▸ **Task**
Give back an exact copy of the lines below, from the first through the line with "Task: Select radio"; please stop there.

▸ **Data provided**
Start of Block
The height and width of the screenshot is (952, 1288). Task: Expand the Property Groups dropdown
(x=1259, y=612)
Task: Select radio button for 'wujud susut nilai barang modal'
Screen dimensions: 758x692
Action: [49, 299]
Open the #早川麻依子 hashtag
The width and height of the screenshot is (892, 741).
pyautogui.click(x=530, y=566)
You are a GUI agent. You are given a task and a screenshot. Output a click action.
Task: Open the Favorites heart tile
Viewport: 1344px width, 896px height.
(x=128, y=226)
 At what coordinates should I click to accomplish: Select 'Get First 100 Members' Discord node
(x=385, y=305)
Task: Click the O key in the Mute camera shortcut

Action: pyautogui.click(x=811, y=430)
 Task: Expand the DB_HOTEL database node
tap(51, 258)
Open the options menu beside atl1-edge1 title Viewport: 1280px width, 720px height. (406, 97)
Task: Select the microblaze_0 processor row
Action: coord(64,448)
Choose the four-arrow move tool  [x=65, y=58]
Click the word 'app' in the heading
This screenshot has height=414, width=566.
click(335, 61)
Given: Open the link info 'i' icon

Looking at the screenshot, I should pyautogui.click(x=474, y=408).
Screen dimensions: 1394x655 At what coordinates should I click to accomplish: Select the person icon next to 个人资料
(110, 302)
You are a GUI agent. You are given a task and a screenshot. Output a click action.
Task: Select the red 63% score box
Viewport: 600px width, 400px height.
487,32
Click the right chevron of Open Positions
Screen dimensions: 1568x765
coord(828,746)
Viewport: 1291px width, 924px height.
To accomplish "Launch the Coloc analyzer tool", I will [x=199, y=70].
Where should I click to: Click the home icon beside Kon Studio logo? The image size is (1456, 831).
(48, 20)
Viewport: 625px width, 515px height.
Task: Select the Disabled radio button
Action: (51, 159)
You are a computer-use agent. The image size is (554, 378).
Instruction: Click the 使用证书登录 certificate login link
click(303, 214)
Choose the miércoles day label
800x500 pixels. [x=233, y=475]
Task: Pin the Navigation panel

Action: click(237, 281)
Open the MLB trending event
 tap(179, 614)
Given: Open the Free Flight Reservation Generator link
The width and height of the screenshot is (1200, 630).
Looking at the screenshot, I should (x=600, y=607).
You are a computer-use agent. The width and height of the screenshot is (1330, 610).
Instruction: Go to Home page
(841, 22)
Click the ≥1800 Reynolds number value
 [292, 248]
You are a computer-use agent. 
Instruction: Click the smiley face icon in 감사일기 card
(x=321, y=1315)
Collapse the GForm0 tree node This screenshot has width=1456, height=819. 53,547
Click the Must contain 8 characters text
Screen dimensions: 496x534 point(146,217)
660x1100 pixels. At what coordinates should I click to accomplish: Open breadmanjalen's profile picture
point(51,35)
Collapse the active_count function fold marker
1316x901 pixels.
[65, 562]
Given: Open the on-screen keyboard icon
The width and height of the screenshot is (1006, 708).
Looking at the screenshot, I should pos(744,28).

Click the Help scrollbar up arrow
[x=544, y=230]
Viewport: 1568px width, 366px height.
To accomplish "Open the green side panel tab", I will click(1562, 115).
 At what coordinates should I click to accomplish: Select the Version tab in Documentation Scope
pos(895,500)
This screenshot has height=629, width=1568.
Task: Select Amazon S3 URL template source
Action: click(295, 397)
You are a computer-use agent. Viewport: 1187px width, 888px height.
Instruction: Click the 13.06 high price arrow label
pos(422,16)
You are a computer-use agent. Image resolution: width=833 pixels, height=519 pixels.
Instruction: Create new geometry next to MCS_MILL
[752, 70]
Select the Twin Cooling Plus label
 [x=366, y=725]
End of Block
▸ **Response area**
The height and width of the screenshot is (952, 1288). Task: Expand the Property Groups dropdown
(x=1259, y=612)
Task: Select radio button for 'wujud susut nilai barang modal'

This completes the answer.